The model streams tokens to the web UI via SSE. [1], [2] citations in the output are linked to atom source chips below the answer.

Synthesis uses SYNTHESIS_MODEL (falls back to LLM_MODEL).

Multi-turn conversation

For follow-up queries, conversation.py detects anaphoric references:

User: what coffee do I like?
Lattice: You prefer Ethiopian dark roast.
User: why did I switch to that?   ← anaphoric follow-up

is_followup("why did I switch to that?") returns True (pronoun + short query, no proper noun).

reformulate(query, history, cfg) makes one LLM call to rewrite it as:

"Why did I switch to Ethiopian dark roast coffee?"

The reformulated query goes into the selection pipeline. The original query is preserved for display.

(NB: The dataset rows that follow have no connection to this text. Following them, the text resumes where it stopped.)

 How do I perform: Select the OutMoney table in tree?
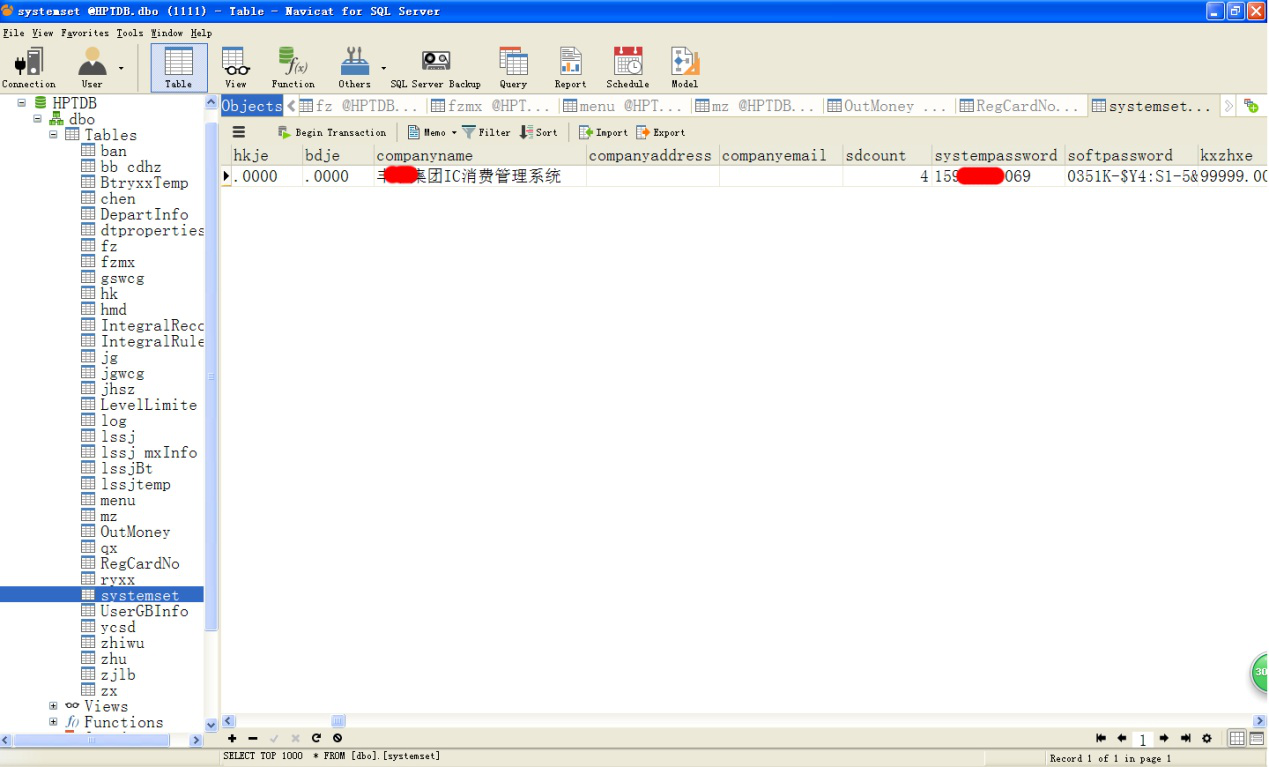135,532
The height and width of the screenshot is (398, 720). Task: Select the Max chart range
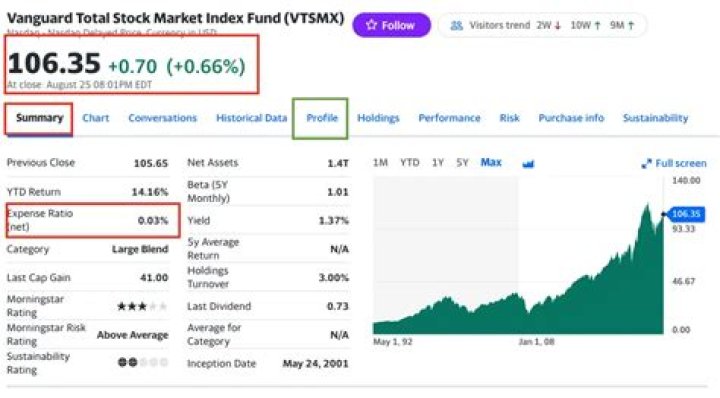491,163
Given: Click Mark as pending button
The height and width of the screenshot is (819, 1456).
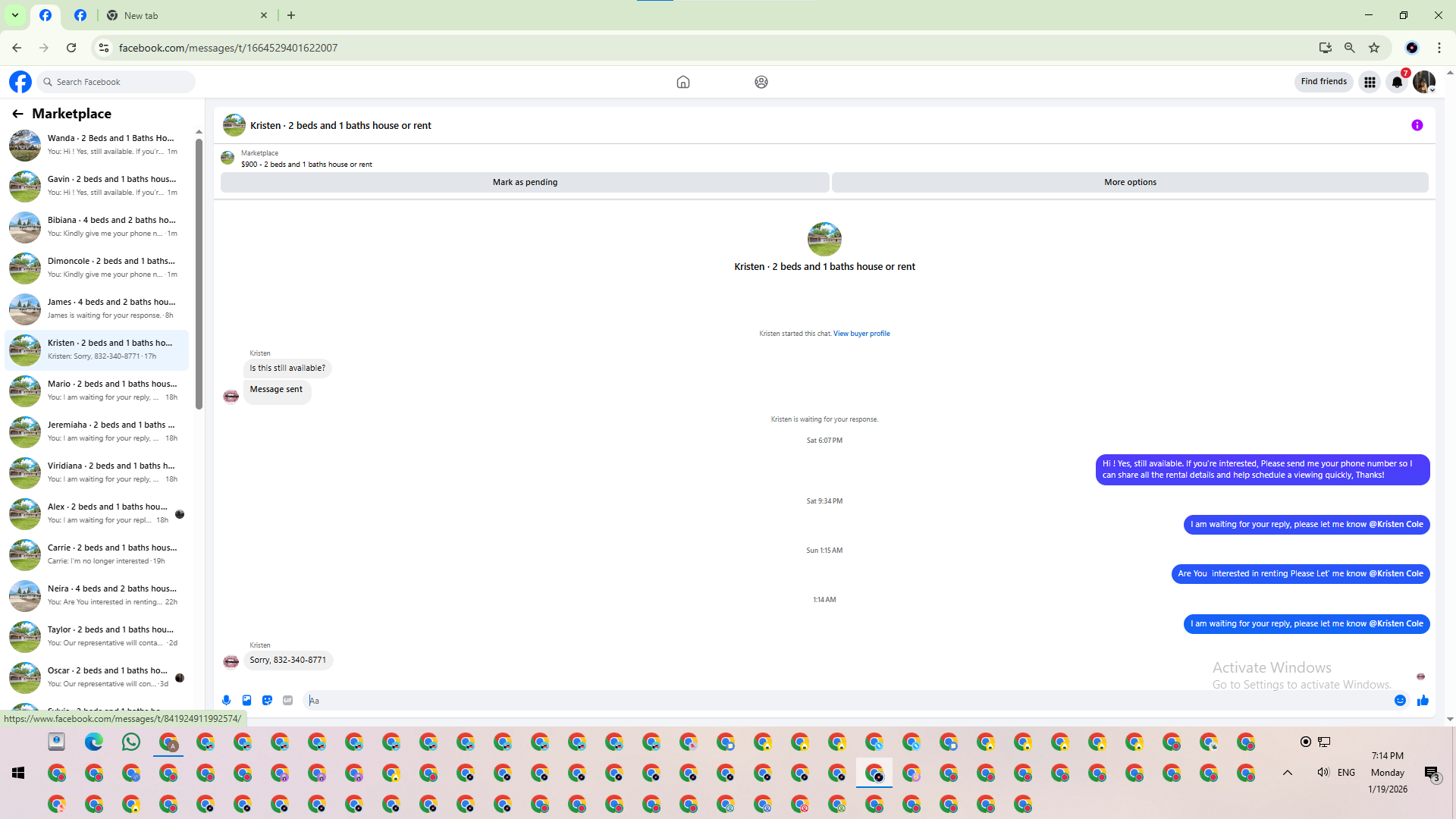Looking at the screenshot, I should pos(525,182).
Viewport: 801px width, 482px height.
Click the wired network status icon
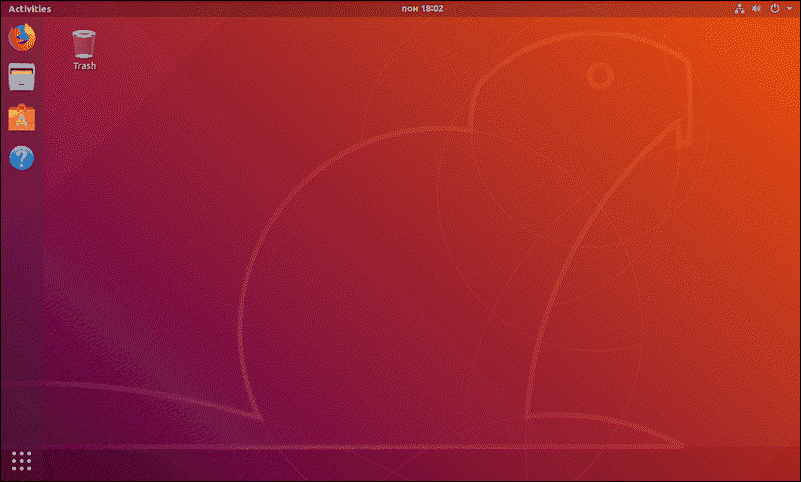click(740, 8)
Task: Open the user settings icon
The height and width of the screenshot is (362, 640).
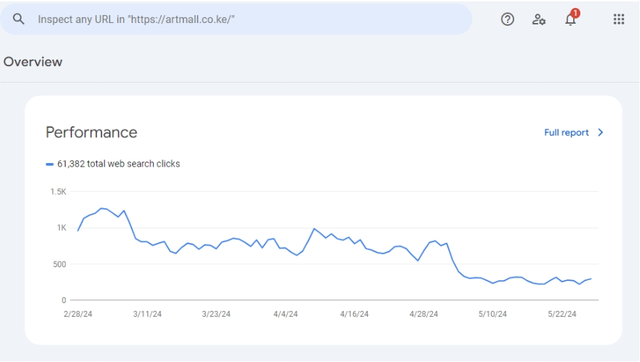Action: tap(539, 19)
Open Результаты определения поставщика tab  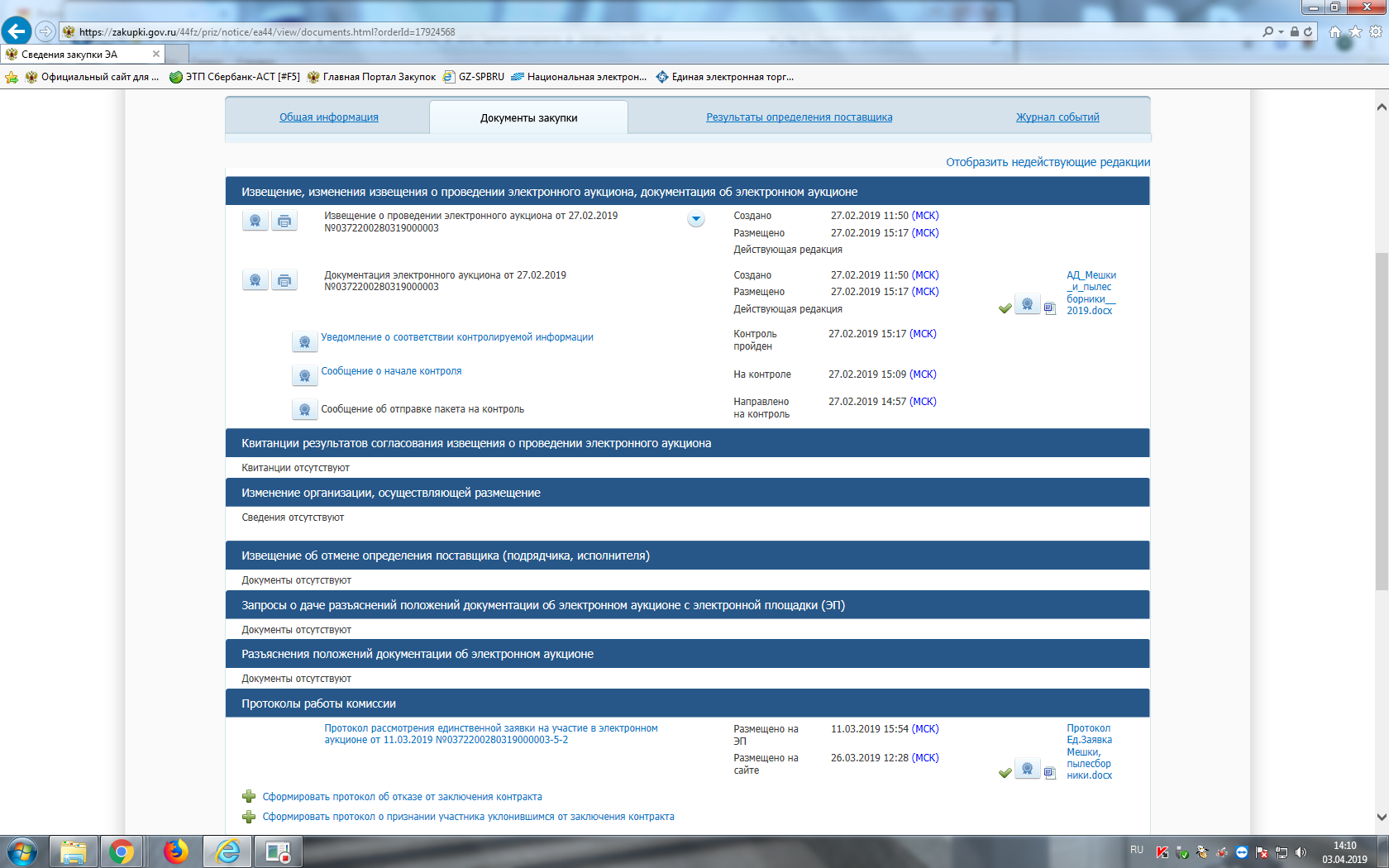tap(799, 117)
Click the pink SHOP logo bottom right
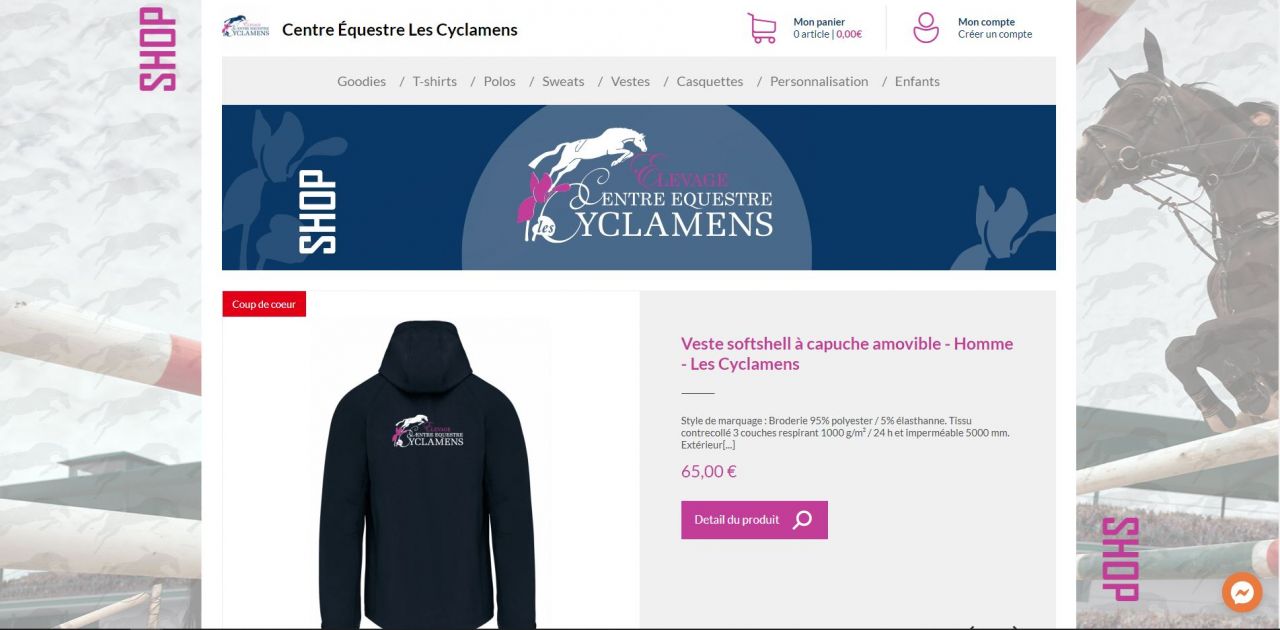 [x=1120, y=559]
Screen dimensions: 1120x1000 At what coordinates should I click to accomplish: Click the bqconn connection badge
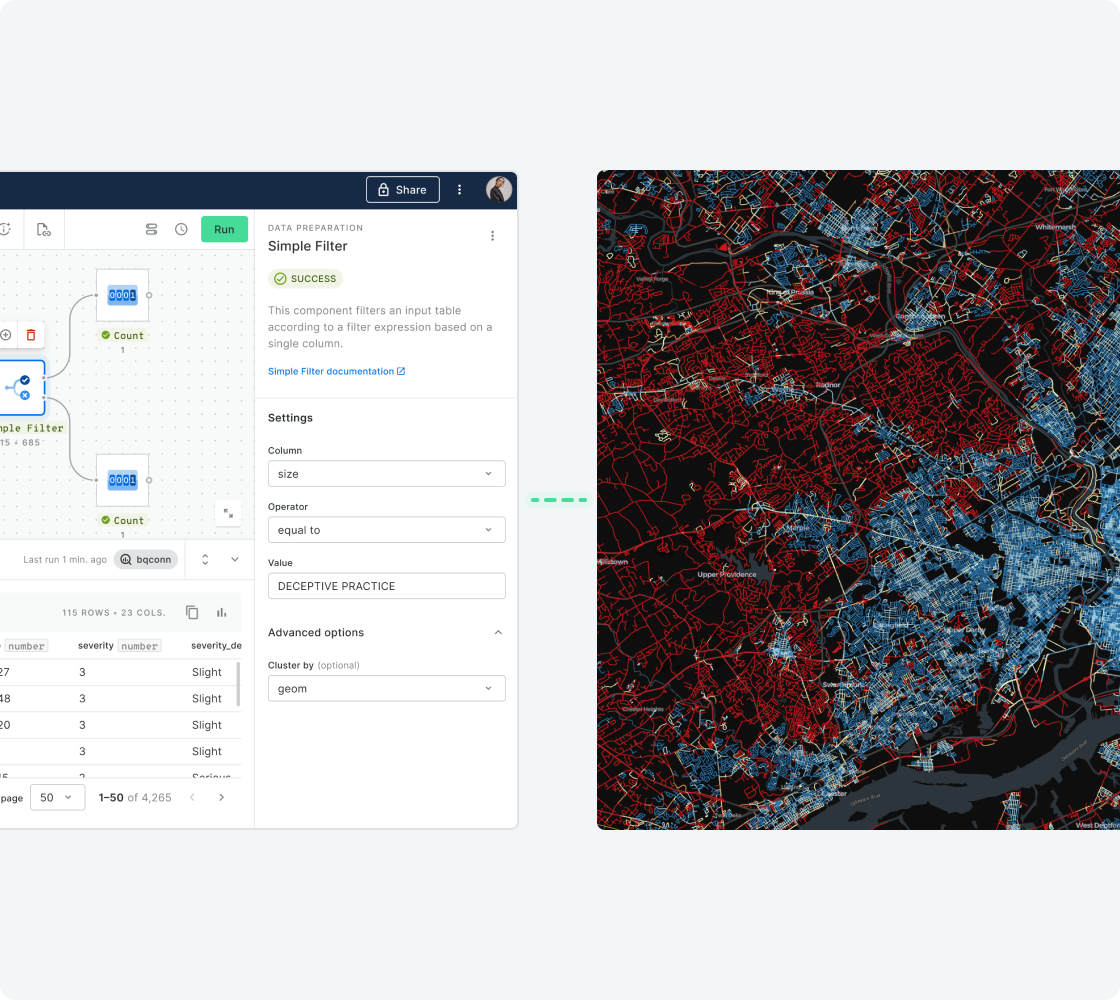pyautogui.click(x=146, y=560)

Intent detection: recall vs capture

Before entering the recall pipeline, the web UI and Telegram bot call classify_intent(question):

  • Fast path: ends with ?"recall"
  • LLM path: one call → "capture" or "recall"
  • Fallback: "recall"

If "capture", the text goes through reformulate_capture() (pronoun resolution into a self-contained assertion) → ingest() instead.

Tracing (optional)

Set LATTICE_TRACE=true to write a per-query trace to LATTICE_DIR/traces.jsonl:

{
  "ts": "2025-11-14T09:15:00Z",
  "query_hash": "sha256:...",
  "bm25_seed_count": 8,
  "dense_seed_count": 4,
  "bfs_expanded_count": 23,
  "final_atom_count": 15,
  "synthesis_latency_ms": 1420,
  "model": "gemma4"
}

Query text is hashed, not stored. Atom IDs are stored but not content.